L’USM Alger, leader du groupe A en Coupe de la CAF, se prépare pour le second tour sans ses nouvelles recrues, Achraf Abada et Imad Azzi, écartés pour des raisons administratives.
Un défi de taille pour le club qui devra compter sur ses cadres pour continuer son parcours dans la compétition.
USM Alger : un parcours sans faute jusqu’à la qualification
L’USM Alger a brillamment franchi les étapes de la Coupe de la CAF, se qualifiant pour le second tour avec une performance remarquable.
🔴 Contrairement aux rumeurs ❌
Azzi n’est pas encore qualifié pour la suite de la CAF, son dossier est toujours en cours.
Abada, en revanche, est bien qualifié après validation de la FIFA.
Le dossier Azzi reste à suivre. pic.twitter.com/5lX9hhA8ti
— USMA Xtra (@USMAXtra) February 13, 2026
Le dernier match contre l’OC Safi a été décisif, bien que conclu sur un score nul (0-0). Malgré ce résultat, l’USMA a su maintenir sa position en tête du groupe A avec 14 points, surpassant ainsi le club marocain qui comptabilise 13 points.
Cette réussite témoigne de la constance de l’équipe algéroise sur la scène africaine. Toutefois, l’absence des nouvelles recrues Achraf Abada et Imad Azzi, due à un problème administratif, pourrait représenter un défi pour la suite de la compétition.
Abada et Azzi : deux recrues de poids écartées, quel impact ?
La non-qualification d’Achraf Abada et Imad Azzi pour la suite de la compétition est un coup dur pour l’USM Alger.
Recrutés lors du dernier mercato hivernal, ces deux défenseurs devaient renforcer l’équipe. Abada, en provenance de l’ASO Chlef, était attendu pour sa puissance et sa rigueur.
Quant à Azzi, ancien membre du club, il était perçu comme une valeur sûre après un précédent passage réussi.
Cette situation souligne l’importance d’une gestion administrative sans faille, surtout dans des compétitions où chaque détail compte. L’impact de leur absence sur le parcours de l’USMA reste à déterminer.

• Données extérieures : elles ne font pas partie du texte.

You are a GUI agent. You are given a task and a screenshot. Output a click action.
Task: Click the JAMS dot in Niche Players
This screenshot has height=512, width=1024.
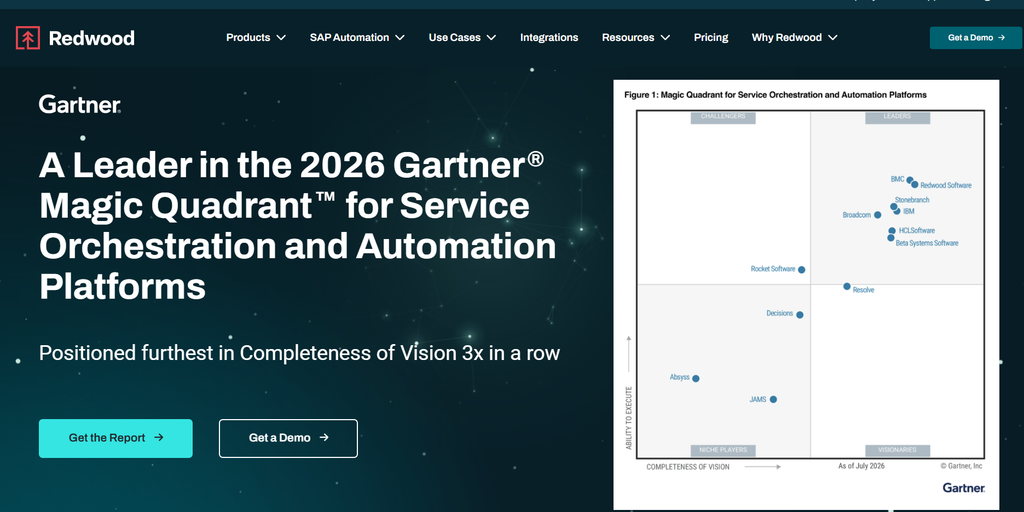(773, 399)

Comment l’USMA compte-t-elle surmonter ces absences ?
Pour faire face à ces absences, l’USMA mise sur l’expérience de ses cadres. Ces derniers, habitués aux compétitions africaines, devront redoubler d’efforts pour maintenir le cap et assurer la continuité du parcours de l’équipe dans la compétition.
Cette situation met en lumière l’importance cruciale d’une gestion administrative sans faille. À ce niveau de compétition, chaque détail compte et peut avoir des conséquences significatives.
L’USMA doit donc tirer les leçons de cet incident pour éviter que de tels problèmes ne se reproduisent à l’avenir.